7/7/14 Corporations, 'artificial people' and the unintended risks of Hobby Lobby
The supreme court decision on corporations' religious rights could open the door for the outsize influence of business across American life.
[... In a 1933 decision, supreme court justice Louis Brandeis cautioned that corporations, granted too many of the rights normally reserved for human beings, can end up dominating the state.   Some were sounding the alarm even before the Citizens United case (in which the supreme court ruled that campaign contribution restrictions limited the free speech rights of these corporate citizens) in 2010. The SUNY Buffalo Law School convened a daylong panel in 2005 revolving around the theme of “Planet of the APs”, making a play on the shorthand for artificial persons. The subtitle: “Are corporations and other artificial persons taking over the legal system?” --- ]

[... Then, too, what punishment can be levied against a company? There’s no perp walk for corporate citizens. Yes, there’s reputational harm, but compared to what happens to an individual who has been accused of, say, downloading child pornography, or even drunk driving, it’s chicken feed. Artificial persons don’t have emotions and don’t feel shame. If their name loses its power, they can re-incorporate under another one.   That leads to another pesky question: what to do with corporate malefactors? Credit Suisse just pled guilty to criminal charges of tax evasion and agreed to pay a record $2.6bn fine. But the bank hasn’t been marched off to jail. BNP Paribas pled guilty to conspiracy charges and will pay a $8.8bn fine that equals one and a half years of its profits. That’s not a terribly effective solution anyway, as it leaves thousands of innocent bystanders – employees not involved in the wrongdoing – unemployed, as we saw in the case of Enron....]

 

7/7/14 On Wall Street, the Corleone family fits right in​ ~ Richard Cohen

<snip> 

Michael: “The Godfather is dead. So is his way of doing business. Hyman Roth showed me what we should do. We turn the Corleone family into Corleone Enterprises Ltd.
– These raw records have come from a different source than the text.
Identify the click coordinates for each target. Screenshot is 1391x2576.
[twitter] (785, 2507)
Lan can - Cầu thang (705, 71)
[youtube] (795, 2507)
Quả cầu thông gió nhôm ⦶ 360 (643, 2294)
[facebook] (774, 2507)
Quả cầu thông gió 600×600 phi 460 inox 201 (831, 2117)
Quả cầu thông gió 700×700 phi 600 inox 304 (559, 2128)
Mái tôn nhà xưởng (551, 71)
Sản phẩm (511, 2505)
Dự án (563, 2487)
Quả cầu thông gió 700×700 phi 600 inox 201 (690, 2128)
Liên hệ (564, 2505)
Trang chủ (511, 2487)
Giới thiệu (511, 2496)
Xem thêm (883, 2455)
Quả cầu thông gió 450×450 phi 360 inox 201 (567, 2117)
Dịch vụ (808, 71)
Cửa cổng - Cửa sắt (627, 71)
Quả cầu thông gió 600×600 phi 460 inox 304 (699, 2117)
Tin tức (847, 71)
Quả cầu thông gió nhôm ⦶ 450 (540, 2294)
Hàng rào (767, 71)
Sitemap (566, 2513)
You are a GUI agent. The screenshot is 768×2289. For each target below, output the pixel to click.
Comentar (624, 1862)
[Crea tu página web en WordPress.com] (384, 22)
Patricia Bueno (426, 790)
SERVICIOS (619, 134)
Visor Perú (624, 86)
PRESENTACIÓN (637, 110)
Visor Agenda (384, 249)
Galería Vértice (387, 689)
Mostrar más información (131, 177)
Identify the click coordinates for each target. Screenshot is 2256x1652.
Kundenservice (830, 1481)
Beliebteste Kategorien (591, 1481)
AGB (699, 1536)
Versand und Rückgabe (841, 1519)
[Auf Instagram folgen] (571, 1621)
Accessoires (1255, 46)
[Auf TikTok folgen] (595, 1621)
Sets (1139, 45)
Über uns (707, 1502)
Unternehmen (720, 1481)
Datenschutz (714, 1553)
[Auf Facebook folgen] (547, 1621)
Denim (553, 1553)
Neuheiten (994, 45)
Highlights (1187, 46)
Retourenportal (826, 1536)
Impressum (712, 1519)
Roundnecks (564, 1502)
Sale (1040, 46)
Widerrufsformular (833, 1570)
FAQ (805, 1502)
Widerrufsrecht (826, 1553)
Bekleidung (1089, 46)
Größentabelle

We list it on the stock exchange along with the other criminals. We do what we have always done, but if we get caught, nobody goes to jail. We pay a fine and say we’re sorry.”

Al Pacino in The Godfather: part II. Part of The Godfather: 
“Michael, Michael,” Luca Brasi says. “It is not possible. You do the crime, you do the time.”

Michael is patient. “The French bank BNP Paribas admitted it broke the law. It copped a plea. It said it helped Iran avoid sanctions. Iran is our mortal enemy and a country the Corleone family has no sympathy for. The bank helped our enemy and he who helps our enemy is also our enemy. So what happened? Tell ’em, Hyman.”

Hyman says, “They paid a fine, nearly $9 billion. A piffle for them. But it was treated like the corporation acted on its own. Nobody was in charge. Nobody benefited. A corporation is the perfect crime family.”

Michael says, “Tell ’em about Credit Suisse.”

“It pleaded guilty to tax evasion,” Hyman says. “Tax evasion! But no one went to jail. It paid Uncle Sam almost $2.6 billion and went on its way. Al Capone of blessed memory got 11 years for tax evasion. Why? Because even though he controlled all the rackets in Chicago and had politicians and judges in his pocket, he was not incorporated.”